*Given problem*:
In the forum posts below, who chairs the firm called Mortgage Resolution Partners?

*Selected text*:
-=-=-=-=-

What are your source for those definitions?
An employer hires employees, not the other way around.
gollum
 
  1  
Reply Fri 22 Jun, 2012 03:50 am
@tsarstepan,
dictionary.com

Also, I think any other dictionary will have similar definitions.
0 Replies
 
gollum
 
  1  
Reply Tue 26 Jun, 2012 04:52 pm
@gungasnake,
A group of businessmen with ties to Warren Buffett, George Soros, President Obama, and socialist senator Bernie Sanders are pushing a plan to use the government's power of eminent domain to seize billions of dollars worth of underwater mortgages from banks and bondholders.

Word of the plan surfaced earlier this month in a Reuters dispatch that reported the eminent domain strategy but not the political ties of the businessmen involved in the plan nor their links to two of America's most prominent and outspoken billionaires. The Reuters article said a firm called Mortgage Resolution Partners, chaired by Steven Gluckstern, a former owner of the New York Islanders hockey team, was working with politicians in Nevada, Florida, and California's San Bernadino County to advance the plan.

"Gluckstern acknowledges that using eminent domain for mortgages is untested but said the firm's lawyers believe the strategy would withstand a legal challenge from bondholders or banks," the Reuters article said.

California, Florida, and Nevada all changed their state laws to make it harder to use eminent domain after the Supreme Court's 2005 decision in Kelo v. City of New London allowed a Connecticut city to seize a private home for a corporate development plan and ignited a national political storm over government property condemnations via eminent domain. In the case of the mortgages, lawyers may be able to argue that the anti-Kelo laws do not apply because the houses themselves aren't being condemned, just the mortgages. They may also argue that the mortgage condemnations, by preventing foreclosures, are actually consistent with the anti-Kelo law's intent of allowing people to remain in their homes.

If the personal and political ties of the men involved are any sign, though, the mortgage condemnation plan is likely to have more allies on the left end of the political spectrum than among the libertarians, conservatives, and Tea Party types who spearheaded the state-level "anti-Kelo" laws.

-=-=-=-=-

*Information shown*:
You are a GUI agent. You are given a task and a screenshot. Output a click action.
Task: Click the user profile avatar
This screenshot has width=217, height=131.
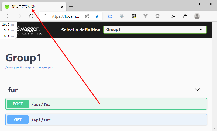197,16
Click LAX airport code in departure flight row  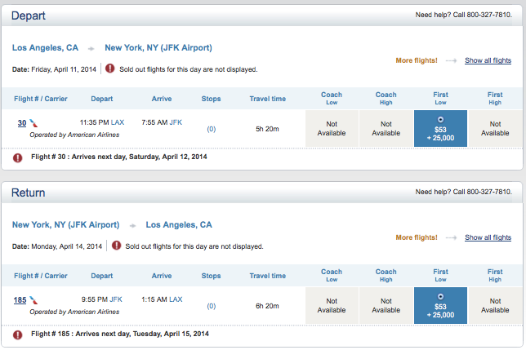(118, 122)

-=-=-=-=-

*Reply to the task*:
Steven Gluckstern, a former owner of the New York Islanders hockey team.